## [Directions for this task]
Where does the word "agent" occur in the material? Copy each line that has it.
START Available data
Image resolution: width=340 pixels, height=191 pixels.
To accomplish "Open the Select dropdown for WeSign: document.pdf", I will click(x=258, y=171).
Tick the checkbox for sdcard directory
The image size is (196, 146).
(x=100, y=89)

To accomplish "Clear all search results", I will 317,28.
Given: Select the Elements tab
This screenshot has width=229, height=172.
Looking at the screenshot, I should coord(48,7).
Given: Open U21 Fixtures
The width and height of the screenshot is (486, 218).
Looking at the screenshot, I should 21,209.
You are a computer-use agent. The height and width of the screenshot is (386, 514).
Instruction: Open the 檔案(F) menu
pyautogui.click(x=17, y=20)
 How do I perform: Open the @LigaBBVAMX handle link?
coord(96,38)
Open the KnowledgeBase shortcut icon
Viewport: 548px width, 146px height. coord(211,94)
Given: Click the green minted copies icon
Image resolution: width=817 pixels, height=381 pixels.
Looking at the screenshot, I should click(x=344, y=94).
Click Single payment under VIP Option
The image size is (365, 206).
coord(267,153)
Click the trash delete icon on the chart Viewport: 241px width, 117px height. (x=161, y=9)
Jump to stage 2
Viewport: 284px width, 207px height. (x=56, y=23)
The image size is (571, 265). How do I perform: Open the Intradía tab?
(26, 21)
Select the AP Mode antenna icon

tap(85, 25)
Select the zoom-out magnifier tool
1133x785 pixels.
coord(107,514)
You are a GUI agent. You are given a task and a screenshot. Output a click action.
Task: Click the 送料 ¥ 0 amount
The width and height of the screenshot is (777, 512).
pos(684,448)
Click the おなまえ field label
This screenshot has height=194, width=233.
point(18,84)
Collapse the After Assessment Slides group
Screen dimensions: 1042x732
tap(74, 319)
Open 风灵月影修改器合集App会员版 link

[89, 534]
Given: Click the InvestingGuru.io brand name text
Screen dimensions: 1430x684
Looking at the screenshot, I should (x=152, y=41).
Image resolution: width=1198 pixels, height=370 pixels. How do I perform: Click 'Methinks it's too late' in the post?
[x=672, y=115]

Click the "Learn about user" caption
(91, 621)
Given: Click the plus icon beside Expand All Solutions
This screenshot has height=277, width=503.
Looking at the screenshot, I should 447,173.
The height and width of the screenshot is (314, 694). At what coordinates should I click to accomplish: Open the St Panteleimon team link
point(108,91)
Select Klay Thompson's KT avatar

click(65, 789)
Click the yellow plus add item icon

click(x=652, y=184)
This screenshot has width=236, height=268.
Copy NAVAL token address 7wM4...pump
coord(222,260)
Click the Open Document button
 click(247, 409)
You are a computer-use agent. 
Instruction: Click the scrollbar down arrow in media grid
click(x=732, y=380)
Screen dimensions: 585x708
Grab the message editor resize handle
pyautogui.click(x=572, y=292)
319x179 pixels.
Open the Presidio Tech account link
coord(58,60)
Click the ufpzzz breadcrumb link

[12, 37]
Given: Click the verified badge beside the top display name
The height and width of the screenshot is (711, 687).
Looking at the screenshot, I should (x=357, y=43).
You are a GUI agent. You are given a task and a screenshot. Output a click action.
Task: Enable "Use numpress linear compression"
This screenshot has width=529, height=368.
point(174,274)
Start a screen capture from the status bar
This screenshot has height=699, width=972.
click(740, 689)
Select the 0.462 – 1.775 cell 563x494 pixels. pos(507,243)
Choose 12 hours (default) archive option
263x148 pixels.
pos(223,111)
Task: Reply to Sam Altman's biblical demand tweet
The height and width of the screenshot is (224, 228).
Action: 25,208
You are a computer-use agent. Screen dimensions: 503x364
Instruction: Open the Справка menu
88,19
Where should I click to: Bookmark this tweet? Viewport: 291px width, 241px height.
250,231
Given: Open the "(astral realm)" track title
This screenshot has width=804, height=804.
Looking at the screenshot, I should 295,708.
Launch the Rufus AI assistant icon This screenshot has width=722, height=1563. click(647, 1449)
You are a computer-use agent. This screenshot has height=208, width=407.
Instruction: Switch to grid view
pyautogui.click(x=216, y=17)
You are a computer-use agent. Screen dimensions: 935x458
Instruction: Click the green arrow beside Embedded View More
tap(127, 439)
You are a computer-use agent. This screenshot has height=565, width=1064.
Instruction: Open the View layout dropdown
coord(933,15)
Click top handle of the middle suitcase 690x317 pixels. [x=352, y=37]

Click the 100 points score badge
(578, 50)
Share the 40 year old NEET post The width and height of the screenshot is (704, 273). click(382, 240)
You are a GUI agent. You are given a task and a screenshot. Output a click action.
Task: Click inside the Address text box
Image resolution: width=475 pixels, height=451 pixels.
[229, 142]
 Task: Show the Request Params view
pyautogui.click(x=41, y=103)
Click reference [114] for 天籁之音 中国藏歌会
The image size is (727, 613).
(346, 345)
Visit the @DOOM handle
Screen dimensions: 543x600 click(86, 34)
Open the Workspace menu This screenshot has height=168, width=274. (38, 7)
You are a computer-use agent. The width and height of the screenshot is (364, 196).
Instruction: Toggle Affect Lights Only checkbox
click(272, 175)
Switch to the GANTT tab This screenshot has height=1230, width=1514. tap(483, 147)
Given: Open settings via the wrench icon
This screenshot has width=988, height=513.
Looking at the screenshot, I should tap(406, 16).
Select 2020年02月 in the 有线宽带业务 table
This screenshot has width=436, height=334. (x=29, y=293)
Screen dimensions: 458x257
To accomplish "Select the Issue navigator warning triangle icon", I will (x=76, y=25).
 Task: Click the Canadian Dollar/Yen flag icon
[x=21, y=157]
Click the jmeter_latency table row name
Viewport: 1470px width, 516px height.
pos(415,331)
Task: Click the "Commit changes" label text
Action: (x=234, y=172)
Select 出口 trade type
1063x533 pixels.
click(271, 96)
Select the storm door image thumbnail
END Available data
## [Written reply]
You are a computer-use agent. The height and width of the screenshot is (386, 514).
You are a GUI agent. You are given a task and a screenshot. Output a click action.
You are a computer-use agent. 
You are a GUI agent. You are given a task and a screenshot. Output a click action.
You are a computer-use agent. Screen dimensions: 503x364
You are a computer-use agent. This screenshot has height=208, width=407.
You are a computer-use agent. Screen dimensions: 935x458
You are a computer-use agent. This screenshot has height=565, width=1064.
You are a GUI agent. You are given a task and a screenshot. Output a click action.
You are a computer-use agent. The width and height of the screenshot is (364, 196).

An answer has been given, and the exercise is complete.